Hooray! Trains, Trains for All! (Except Richmond)

City leaders have known for more than a year that new passenger train service between Norfolk and Washington would bypass downtown Richmond’s historic Main Street Station. That couldn’t have made it sting any less Tuesday as the train made its inaugural run down the new line, going straight from Henrico County to Petersburg.

Adding to the indignity of the situation, beaming Henrico leaders publicly gloated over the fact that region’s primary stop was on their home turf, at the suburban Staples Mill Station about 15 minutes by car west of Richmond.

“We’re hoping that this expansion brings more visitors to Henrico,” says County Manager Virgil Hazelett at an event commemorating the beginning of the daily, round-trip service connecting Norfolk to the nation’s capital. “We’re thrilled to share our shopping and dining with those who will board the train here.”

County Supervisor Pat S. O’Bannon was even more explicit as she spoke before the train left Staples Mill for Petersburg. “We want everyone to come and stay in Henrico and go shopping here before heading back to D.C.,” she says.

Henrico sees the new service as an opportunity for growth and tourism. On Dec. 11, that opportunity chugged through Richmond at about 45 miles per hour without stopping. And it didn’t come within three miles of downtown Richmond or the train station city leaders spent more than $50 million to renovate just 10 years ago.

The gleaming, stainless-steal Amtrak carriages are carrying visitors Richmond desperately wants. And it’s inter-city connectivity on which city planners have long pinned the revitalization of Shockoe Bottom. So why isn’t the train stopping in Richmond proper at its glorious Renaissance-revival style station?

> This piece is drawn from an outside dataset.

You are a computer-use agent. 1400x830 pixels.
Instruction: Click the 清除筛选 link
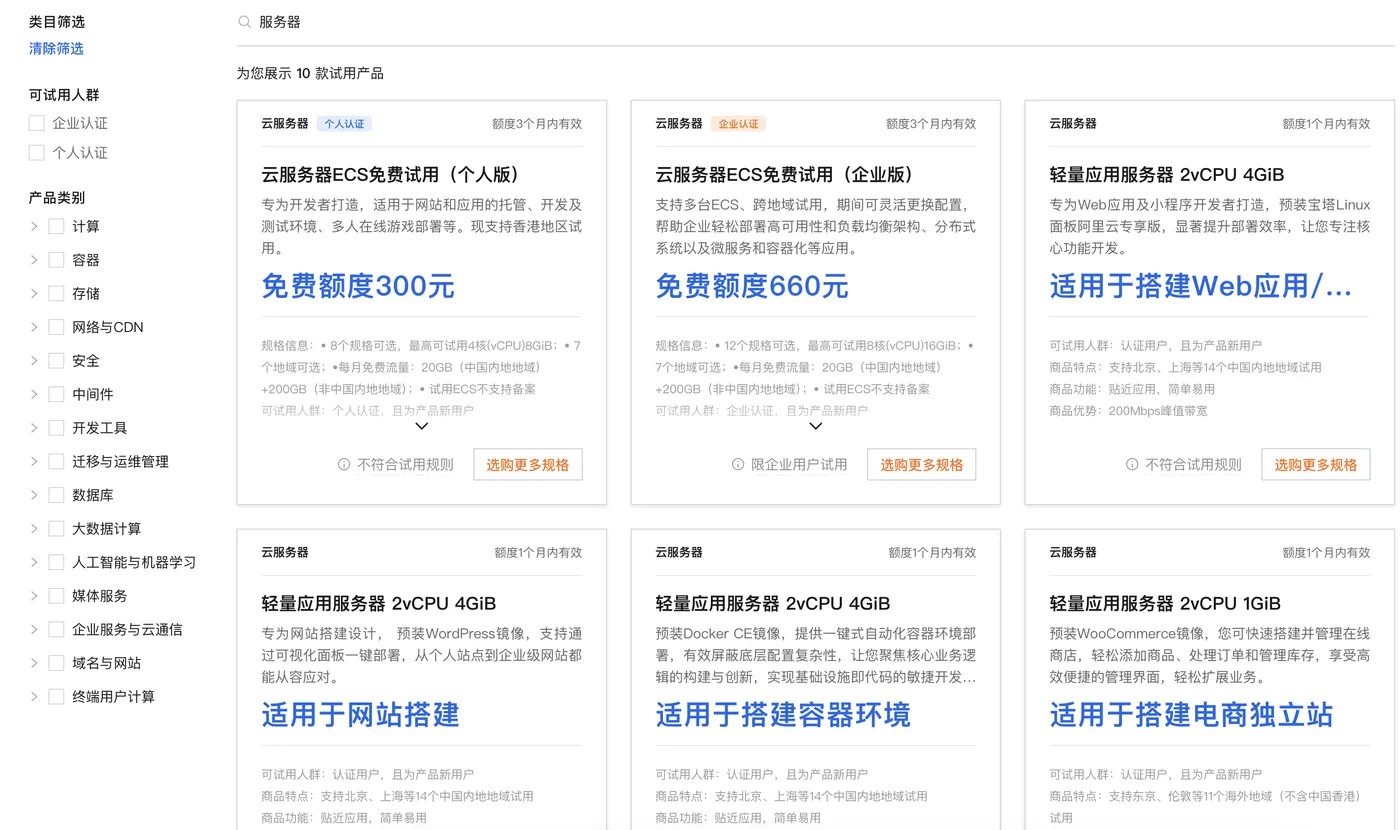tap(56, 48)
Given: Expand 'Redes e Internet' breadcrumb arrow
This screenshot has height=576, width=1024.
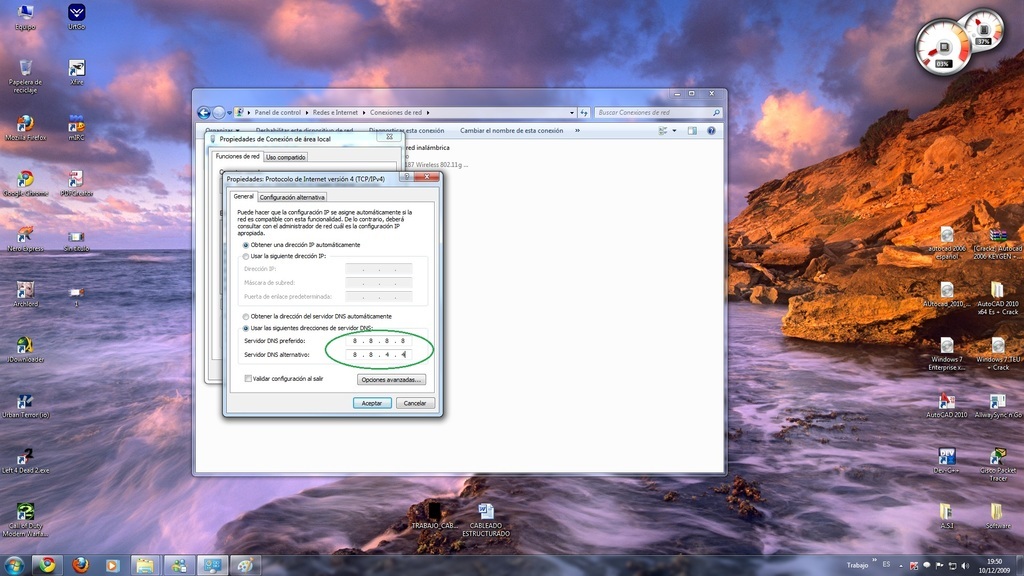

The state officials behind the Norfolk-to-Washington service say the tracks in Richmond were never designed to push passenger rail through the center of the city. In its heyday, Main Street Station only served two lines. Most of the train traffic moved through Broad Street Station, now the Science Museum of Virginia. The tracks that run through the city center are part of a slow tangle of freight-train service designed in the 1800s. Passenger trains that want to move with any quickness and reliability do best to avoid them.

Track and infrastructure improvements necessary to move trains through the city center with any efficiency would cost about $600 million, they say. And so far, the General Assembly has been unwilling to come forward with funding, says Danny Plaugher, the executive director of Virginians for High Speed Rail.

As it stands, Staples Mill remains the state’s busiest station, with 320,000 arrivals and departures during the last fiscal year. Main Street Station, which is unstaffed and serves only one route due to the aforementioned track issues, was the site of 32,000 arrivals and departures.

In the end it comes down to whether or not bringing more train service to downtown Richmond is worth $600 million, says Kevin Page, chief operating officer of the state Department of Rail and Public Transportation. “Is it worth it? Well, that’s where we’re headed,” Page says. “We’re studying the viability of the routing options.”

Right now, there’s no clear regional consensus on the question one way or the other, but Plaugher says there’s a good case for putting up the cash to straighten out the mess of tracks in Richmond.

“I think both stations serve their purpose but opening up Main Street Station is absolutely vital,” he says. “Downtown Richmond is the economic and political center of the commonwealth of Virginia and to have those downtown connections from Northern Virginia to D.C. as well as Hampton Roads, we need that connectivity.”